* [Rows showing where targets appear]

■ ■ ■ ■ ■ ■ ■

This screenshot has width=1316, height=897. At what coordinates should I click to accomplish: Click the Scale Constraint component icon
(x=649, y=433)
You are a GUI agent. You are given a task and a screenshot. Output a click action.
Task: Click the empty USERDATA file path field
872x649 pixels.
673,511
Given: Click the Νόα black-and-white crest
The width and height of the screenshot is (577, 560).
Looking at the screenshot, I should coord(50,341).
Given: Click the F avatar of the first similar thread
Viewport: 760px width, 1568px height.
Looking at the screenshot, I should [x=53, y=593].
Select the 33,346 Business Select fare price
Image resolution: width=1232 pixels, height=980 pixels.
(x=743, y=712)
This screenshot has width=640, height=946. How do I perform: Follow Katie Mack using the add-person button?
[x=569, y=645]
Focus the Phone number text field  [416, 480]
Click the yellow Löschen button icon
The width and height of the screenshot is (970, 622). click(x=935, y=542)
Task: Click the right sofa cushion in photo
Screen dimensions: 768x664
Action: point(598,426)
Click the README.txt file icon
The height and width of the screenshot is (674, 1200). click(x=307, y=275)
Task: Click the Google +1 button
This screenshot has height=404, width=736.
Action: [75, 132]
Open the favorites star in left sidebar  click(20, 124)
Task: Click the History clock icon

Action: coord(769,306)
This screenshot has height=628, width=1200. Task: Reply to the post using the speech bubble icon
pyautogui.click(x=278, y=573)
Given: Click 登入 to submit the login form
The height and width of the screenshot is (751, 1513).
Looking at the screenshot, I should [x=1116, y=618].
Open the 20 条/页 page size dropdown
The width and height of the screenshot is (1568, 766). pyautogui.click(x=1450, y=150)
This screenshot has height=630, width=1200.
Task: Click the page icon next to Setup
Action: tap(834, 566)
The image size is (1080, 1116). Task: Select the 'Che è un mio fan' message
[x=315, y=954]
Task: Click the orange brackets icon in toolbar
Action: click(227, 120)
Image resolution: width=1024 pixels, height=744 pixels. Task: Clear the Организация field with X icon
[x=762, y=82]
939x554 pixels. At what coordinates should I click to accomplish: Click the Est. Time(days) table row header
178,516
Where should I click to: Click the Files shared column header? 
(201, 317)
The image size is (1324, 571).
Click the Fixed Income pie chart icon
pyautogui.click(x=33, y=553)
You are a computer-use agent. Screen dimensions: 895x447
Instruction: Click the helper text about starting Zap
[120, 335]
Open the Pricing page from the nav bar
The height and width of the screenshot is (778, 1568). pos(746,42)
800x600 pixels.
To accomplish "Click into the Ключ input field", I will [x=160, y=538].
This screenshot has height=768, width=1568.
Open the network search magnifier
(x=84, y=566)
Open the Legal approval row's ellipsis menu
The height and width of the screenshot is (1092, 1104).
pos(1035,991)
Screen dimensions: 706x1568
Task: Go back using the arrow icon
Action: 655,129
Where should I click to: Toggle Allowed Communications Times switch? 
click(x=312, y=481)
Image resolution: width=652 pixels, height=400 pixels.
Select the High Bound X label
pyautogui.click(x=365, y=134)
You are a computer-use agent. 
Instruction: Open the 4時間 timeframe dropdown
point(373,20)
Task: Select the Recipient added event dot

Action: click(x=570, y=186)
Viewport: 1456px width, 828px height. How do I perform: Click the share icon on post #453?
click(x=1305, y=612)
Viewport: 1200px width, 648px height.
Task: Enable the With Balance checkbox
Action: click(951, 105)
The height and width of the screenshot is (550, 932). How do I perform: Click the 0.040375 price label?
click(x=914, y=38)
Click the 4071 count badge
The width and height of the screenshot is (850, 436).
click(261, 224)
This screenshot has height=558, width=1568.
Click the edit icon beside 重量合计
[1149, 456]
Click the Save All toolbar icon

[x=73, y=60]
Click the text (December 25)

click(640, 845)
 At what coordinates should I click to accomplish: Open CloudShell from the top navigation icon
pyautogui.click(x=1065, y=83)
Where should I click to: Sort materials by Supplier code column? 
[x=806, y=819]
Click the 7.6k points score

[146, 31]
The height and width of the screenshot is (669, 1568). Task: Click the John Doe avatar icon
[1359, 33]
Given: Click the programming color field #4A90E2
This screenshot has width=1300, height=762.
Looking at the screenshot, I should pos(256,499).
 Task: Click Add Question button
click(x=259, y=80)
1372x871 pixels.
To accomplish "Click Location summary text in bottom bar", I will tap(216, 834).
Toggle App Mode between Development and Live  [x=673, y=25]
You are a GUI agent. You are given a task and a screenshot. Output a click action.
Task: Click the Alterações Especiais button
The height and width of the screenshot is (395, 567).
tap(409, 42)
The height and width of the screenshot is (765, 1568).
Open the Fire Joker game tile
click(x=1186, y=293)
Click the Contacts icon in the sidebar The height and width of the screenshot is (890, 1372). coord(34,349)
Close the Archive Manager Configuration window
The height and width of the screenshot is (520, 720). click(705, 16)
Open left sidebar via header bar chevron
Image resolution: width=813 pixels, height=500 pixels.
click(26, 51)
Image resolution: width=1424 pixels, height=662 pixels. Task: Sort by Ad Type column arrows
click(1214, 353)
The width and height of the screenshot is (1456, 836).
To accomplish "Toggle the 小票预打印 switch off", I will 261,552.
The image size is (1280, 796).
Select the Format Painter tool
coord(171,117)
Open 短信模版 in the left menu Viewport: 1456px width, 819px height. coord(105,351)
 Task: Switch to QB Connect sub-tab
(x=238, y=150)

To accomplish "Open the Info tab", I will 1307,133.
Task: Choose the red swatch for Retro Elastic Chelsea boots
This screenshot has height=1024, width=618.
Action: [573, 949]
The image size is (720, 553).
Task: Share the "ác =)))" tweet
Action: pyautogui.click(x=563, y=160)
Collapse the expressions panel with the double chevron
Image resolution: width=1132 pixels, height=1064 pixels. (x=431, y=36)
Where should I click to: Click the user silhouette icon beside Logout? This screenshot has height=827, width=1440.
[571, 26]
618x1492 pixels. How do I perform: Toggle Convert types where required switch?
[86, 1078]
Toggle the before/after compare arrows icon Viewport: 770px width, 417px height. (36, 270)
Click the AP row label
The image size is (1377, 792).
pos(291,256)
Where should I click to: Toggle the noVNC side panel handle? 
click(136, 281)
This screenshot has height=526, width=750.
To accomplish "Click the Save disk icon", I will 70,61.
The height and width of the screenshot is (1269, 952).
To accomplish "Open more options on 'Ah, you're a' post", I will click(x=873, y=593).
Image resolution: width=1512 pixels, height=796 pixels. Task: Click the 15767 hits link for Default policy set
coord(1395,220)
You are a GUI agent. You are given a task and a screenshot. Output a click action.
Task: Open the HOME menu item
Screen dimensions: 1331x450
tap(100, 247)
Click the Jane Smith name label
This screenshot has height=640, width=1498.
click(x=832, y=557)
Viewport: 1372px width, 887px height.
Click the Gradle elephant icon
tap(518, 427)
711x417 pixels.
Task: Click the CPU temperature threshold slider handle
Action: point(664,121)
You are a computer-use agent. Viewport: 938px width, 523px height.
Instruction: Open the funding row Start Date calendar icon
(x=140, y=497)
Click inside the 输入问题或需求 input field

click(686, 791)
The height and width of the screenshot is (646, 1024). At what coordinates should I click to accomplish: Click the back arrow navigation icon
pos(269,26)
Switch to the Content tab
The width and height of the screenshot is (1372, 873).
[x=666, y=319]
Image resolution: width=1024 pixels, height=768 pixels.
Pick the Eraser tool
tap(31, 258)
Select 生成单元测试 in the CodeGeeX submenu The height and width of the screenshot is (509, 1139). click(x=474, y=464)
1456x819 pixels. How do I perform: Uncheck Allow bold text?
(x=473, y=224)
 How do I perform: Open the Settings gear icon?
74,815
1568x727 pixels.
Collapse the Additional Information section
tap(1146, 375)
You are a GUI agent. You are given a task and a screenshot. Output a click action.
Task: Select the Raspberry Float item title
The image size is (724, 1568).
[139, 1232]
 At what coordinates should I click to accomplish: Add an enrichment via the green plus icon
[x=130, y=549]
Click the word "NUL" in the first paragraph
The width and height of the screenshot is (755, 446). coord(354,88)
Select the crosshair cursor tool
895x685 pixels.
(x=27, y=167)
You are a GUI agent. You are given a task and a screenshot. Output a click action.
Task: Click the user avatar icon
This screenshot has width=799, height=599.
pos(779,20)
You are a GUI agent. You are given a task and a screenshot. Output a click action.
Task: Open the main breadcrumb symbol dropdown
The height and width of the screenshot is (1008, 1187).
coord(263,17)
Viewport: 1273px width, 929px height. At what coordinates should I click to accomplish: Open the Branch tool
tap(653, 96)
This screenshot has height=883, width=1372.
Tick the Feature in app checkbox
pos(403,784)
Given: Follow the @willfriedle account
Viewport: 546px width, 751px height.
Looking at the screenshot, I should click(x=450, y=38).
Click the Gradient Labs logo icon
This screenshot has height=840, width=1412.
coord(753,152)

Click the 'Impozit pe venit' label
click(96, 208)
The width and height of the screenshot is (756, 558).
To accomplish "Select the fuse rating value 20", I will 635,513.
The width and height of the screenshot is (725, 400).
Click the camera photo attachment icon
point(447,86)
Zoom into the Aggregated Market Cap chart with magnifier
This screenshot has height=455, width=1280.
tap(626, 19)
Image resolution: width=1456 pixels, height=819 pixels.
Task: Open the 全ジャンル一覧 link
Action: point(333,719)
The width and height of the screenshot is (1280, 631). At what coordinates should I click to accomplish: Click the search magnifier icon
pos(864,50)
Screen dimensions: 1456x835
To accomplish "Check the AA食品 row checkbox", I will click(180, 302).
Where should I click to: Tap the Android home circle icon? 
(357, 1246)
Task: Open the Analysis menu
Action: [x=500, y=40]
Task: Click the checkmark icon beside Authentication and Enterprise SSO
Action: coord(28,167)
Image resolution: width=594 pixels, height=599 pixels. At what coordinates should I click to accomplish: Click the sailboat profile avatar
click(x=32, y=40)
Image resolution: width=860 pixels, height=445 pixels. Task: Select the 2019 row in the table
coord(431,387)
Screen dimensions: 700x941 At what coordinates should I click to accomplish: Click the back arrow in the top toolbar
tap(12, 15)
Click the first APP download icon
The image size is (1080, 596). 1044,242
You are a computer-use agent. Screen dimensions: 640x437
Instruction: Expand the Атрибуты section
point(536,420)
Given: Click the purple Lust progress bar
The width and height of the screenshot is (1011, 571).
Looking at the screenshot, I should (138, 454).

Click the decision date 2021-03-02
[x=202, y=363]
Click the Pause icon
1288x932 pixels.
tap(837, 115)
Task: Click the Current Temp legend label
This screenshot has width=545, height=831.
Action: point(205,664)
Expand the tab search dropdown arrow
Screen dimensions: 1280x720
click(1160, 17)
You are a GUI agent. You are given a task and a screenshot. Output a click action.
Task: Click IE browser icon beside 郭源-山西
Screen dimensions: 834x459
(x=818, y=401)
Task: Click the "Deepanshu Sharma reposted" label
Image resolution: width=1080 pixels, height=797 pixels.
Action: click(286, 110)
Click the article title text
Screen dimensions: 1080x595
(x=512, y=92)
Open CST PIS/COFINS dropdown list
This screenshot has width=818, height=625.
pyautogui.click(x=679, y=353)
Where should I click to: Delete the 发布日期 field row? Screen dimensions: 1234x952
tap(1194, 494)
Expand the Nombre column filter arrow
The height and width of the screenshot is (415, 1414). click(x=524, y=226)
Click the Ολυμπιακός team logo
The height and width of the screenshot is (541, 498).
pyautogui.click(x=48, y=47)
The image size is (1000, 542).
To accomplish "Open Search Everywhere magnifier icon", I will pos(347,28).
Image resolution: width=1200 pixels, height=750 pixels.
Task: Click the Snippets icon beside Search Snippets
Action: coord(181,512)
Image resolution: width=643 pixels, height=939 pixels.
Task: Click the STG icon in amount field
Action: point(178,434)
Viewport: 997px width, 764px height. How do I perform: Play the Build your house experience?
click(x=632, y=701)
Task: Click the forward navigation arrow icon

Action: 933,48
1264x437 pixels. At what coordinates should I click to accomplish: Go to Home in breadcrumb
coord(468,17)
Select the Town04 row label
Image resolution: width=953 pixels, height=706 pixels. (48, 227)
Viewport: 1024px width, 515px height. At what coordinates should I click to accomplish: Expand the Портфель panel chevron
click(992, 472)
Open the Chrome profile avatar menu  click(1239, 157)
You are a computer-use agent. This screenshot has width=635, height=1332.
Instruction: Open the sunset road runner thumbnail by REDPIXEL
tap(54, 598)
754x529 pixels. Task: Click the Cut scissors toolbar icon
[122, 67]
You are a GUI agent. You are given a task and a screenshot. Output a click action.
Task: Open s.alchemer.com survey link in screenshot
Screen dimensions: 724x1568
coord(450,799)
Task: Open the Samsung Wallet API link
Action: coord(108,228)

■ ■ ■ ■ ■ ■ ■

In the listing, take the stretch from the line containing "Click the Jane Smith name label" through the line containing "[139, 1232]", and swap "Eraser" for "Brush". Return only those lines, with nothing else changed.

Click the Jane Smith name label
This screenshot has height=640, width=1498.
click(x=832, y=557)
Viewport: 1372px width, 887px height.
Click the Gradle elephant icon
tap(518, 427)
711x417 pixels.
Task: Click the CPU temperature threshold slider handle
Action: point(664,121)
You are a computer-use agent. Viewport: 938px width, 523px height.
Instruction: Open the funding row Start Date calendar icon
(x=140, y=497)
Click inside the 输入问题或需求 input field

click(686, 791)
The height and width of the screenshot is (646, 1024). At what coordinates should I click to accomplish: Click the back arrow navigation icon
pos(269,26)
Switch to the Content tab
The width and height of the screenshot is (1372, 873).
[x=666, y=319]
Image resolution: width=1024 pixels, height=768 pixels.
Pick the Brush tool
tap(31, 258)
Select 生成单元测试 in the CodeGeeX submenu The height and width of the screenshot is (509, 1139). click(x=474, y=464)
1456x819 pixels. How do I perform: Uncheck Allow bold text?
(x=473, y=224)
 How do I perform: Open the Settings gear icon?
74,815
1568x727 pixels.
Collapse the Additional Information section
tap(1146, 375)
You are a GUI agent. You are given a task and a screenshot. Output a click action.
Task: Select the Raspberry Float item title
The image size is (724, 1568).
[139, 1232]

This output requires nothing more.